One thing I will say definitely about Super Mario Sunshine is that it produces an infectious air of joyful energy that is unsurpassed in any other game I’ve ever played. The setting of Isle Delfino is one of my favorites in franchise history (probably second only to Super Mario Galaxy), and I like how all of the stages seem interconnected, which is unlike any other Mario game before or since. I also think FLUDD, the pump that Mario utilizes throughout the game, is a pretty awesome character, and I like all of the gameplay elements, especially with regards to platforming, that he brings to the table. And even though the game is a full 15 years old, it still looks beautiful today in its original form on the Gamecube, which is no small feat especially considering how many other games from that generation have aged rather poorly. The water visuals in particular are top notch and really couldn’t be any better if the game was made today.

That being said, there are a lot of elements that don’t quite come together in Super Mario Sunshine which leads me to believe that, while unique, it doesn’t quite stack up to many of the main 3D titles throughout Mario history.

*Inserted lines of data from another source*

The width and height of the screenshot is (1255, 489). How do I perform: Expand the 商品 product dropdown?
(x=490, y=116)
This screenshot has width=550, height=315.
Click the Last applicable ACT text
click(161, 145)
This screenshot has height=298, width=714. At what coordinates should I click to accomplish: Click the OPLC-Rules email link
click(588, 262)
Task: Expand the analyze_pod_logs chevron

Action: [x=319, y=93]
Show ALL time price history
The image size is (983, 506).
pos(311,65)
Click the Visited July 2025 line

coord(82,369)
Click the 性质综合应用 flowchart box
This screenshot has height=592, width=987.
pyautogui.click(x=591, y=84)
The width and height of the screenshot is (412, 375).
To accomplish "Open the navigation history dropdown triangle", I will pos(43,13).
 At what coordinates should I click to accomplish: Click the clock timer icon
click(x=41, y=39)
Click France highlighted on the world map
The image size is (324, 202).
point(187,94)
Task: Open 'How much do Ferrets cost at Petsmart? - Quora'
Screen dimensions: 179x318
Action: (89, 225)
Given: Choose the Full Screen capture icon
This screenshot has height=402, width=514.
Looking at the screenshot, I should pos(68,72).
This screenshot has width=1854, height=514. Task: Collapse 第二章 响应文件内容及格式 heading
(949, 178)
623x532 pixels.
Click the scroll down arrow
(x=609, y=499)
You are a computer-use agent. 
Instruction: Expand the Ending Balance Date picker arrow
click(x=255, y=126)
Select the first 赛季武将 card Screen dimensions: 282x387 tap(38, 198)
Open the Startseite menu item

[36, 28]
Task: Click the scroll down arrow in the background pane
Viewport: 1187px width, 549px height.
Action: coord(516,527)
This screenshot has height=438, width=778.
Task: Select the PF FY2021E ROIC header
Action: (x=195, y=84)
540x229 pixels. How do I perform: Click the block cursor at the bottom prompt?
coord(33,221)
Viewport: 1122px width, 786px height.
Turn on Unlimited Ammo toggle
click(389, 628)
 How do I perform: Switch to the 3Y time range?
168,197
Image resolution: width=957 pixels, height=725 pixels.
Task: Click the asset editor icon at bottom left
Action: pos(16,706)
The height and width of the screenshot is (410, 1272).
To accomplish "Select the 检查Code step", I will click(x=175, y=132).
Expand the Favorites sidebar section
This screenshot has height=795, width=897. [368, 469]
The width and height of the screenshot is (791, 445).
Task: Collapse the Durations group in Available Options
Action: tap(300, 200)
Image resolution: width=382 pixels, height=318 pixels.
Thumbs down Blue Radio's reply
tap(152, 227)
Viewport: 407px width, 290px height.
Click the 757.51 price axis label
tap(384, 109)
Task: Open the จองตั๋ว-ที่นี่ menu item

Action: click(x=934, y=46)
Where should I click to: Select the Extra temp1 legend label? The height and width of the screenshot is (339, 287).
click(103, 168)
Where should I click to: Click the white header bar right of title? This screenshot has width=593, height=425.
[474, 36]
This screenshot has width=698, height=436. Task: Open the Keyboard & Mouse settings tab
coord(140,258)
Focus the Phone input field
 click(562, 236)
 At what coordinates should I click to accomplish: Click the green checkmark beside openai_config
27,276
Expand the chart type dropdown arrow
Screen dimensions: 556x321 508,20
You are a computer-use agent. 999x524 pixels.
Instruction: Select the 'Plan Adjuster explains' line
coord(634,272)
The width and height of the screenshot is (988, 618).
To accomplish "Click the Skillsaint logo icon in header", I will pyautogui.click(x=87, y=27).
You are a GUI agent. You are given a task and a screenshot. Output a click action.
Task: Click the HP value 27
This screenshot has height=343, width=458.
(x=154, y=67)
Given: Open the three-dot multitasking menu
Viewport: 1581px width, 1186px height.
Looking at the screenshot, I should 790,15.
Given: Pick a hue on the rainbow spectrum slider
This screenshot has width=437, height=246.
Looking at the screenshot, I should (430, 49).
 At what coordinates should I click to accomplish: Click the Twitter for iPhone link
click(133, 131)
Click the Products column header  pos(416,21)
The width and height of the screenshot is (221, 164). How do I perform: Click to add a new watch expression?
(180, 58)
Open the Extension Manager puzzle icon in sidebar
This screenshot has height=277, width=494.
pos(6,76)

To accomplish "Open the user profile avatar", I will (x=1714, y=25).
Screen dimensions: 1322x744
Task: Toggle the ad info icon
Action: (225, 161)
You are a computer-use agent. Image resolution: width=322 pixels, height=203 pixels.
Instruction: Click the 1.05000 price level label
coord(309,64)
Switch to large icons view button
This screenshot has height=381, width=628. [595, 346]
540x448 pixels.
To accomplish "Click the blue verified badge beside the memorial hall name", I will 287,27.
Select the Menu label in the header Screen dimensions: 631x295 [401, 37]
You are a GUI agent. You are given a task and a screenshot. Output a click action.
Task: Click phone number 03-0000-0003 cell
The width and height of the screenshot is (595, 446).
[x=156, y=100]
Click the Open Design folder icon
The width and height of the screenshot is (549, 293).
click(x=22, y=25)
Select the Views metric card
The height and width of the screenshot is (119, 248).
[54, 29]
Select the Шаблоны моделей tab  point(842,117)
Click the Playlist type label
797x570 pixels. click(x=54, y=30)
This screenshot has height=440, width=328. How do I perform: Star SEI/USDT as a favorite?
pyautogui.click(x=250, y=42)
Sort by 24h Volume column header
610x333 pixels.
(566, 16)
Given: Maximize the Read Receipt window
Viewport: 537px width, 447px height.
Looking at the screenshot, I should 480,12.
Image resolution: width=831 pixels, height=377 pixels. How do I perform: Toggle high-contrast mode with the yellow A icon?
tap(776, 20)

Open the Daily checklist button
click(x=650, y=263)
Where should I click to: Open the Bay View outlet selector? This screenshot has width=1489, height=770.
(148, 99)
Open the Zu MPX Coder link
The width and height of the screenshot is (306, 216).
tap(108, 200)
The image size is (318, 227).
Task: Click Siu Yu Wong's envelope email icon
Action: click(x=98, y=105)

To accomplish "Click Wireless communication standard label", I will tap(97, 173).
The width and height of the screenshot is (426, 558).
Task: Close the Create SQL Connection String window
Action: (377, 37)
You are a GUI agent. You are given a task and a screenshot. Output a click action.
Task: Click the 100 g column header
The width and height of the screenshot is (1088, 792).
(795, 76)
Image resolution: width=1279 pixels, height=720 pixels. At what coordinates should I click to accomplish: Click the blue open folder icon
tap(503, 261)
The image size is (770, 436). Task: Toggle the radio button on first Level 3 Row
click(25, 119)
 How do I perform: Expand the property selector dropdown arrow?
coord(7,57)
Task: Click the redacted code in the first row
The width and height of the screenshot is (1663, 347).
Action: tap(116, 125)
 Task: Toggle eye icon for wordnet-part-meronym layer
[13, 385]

Perhaps the most damning is this: the platforming isn’t as tight as you’d think it should be. Mario is often considered the king of platformers, and while that title is undisputed in the 2D realm, there are a number of titles I grew up playing on the PS2 and even PS1 that handle a lot better than Mario does in Super Mario Sunshine. This isn’t that big of a problem in most of the open-ended levels that the game provides, but any time FLUDD is taken hostage by Shadow Mario and Mario is forced to undergo some rather difficult platforming challenges without his aid, these issues become paramount. I died countless times on several of these platforming segments, and often I didn’t even feel like I was at fault. Another almost crippling problem with Super Mario Sunshine is its lack of variety. Each of the game’s seven areas does contain eight stars, but there’s a surprising lack of variety between the repeated FLUDDless platforming levels, red coin collect-a-thons, and Shadow Mario chases. Even several of the bosses are reused thoughout the game which creates a lack of a feeling of progression that is only compounded by the virtually non-existent story progression. Hell, you don’t even see Bowser until you fight him in a rather anti-climactic battle at the very end of the game! There’s enough to do to warrant beating the game’s main story, but I finished the game with less than 80 of the game’s 120 total shines, and just the thought of slogging through and collecting the remaining 40, the vast majority of which center around collecting coins of varying colors, is exhausting.

Super Mario Sunshine is far from a disappointment. There are many elements of the game that I found delightful from the setting to the game’s presentation. But a lack of variety, story development, and platforming adeptness ensures that Mario fans will be arguing over this title for the rest of time.